Mideast Arms Sales Continue As Major Powers' Talks Stall

UNITED States fighters to Saudi Arabia. Russian submarines to Iran. Hold it a second - weren't big powers talking about curbing arms sales to the Middle East?

They were, and might again, but the "Perm 5" talks - among the five permanent members of the United Nations Security Council - on arms transfer restraint do not seem to be making much progress. China, ostensibly angered by the American sale of F-16s to Taiwan, has officially said it wants out. A negotiating session tentatively set for Moscow in September did not come off, and no further meetings are yet scheduled.

"There's a risk of the whole process unraveling," says Natalie Goldring, deputy director of the British American Security Information Council.

Restraint on arms sales to the Middle East seemed like an idea whose time might have come in the months following the Gulf war. In a speech at the Air Force Academy in May 1991, President Bush proposed a Middle East arms-control plan that centered on major suppliers exchanging information on proposed weapons sales. An early data swap would allow time to scrutinize and perhaps stop destabilizing sales.

The five biggest arms-exporting nations (who also happen to be the five permanent members of the UN Security Council) have since met sporadically to discuss the Bush proposals. There have been some achievements: They agreed, in general, to share sales information. But crucial points such as when the exchange should take place, and exactly what the data should entail, have not been set.

Enter big arms deals, stage left. Administration officials have said all along that "sales restraints" did not mean "no sales," and that they reserved the right to help allies build defenses in a manner they felt did not threaten regional stability.

But to critics, the recent White House approval of a new F-15 sale to Saudi Arabia was a cynical undercutting of the administration's own rhetoric about restraint.

The sale of US F-16 fighters to Taiwan also hurt the process, though Taiwan is far from the Middle East. Bush's approval of this sale angered China. The Chinese have been seen as the laggards in the Perm 5 talks, anyway, and now they have used the Taiwanese sale as an excuse to pull out.

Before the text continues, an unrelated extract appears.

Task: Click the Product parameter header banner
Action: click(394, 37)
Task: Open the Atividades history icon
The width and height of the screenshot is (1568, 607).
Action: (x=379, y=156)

Though public Chinese communiques on the subject are slightly ambiguous, "they have officially told us they will not participate," says a knowledgeable US official.

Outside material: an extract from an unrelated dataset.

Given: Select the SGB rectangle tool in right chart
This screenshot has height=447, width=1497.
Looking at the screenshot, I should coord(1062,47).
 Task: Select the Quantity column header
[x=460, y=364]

Now Russia, another Perm 5 participant, has joined the game by selling submarines to Iran. Reportedly, this deal involves up to three Kilo-class, diesel-powered vessels. US officials last month asked the Russians not to make the sale, citing fears that it would introduce sophisticated new weapons to the region. But "the Russians have told us they intend to proceed with the sale," said State Department spokesman Richard Boucher on Oct. 2.

All these events combine to, at least, give the appearance that the Perm 5 process is not going anywhere anytime soon. In the past, the other powers have been able to use Chinese foot-dragging as an excuse, even though they too may have been reluctant to deal with certain issues such as the timing of information exchange.

"They almost prefer being in limbo," charges Ms. Goldring of the British American Security Information Council.

In any case, while the administration's approach in the Perm 5 talks could be a reasonable first step in restraining the global weapons bazaar, "it could have only a limited effect," points out a new report by the Congressional Budget Office.

Instead, the CBO study recommends the big arms-exporting nations get together and impose "mandatory, quantitative limits" on arms transfers to the Middle East: In other words, an OPEC for guns instead of petroleum.

Even without China's participation, an agreement among the US, France, Russia, and Britain could control "most sources of supply to the region," judges the CBO.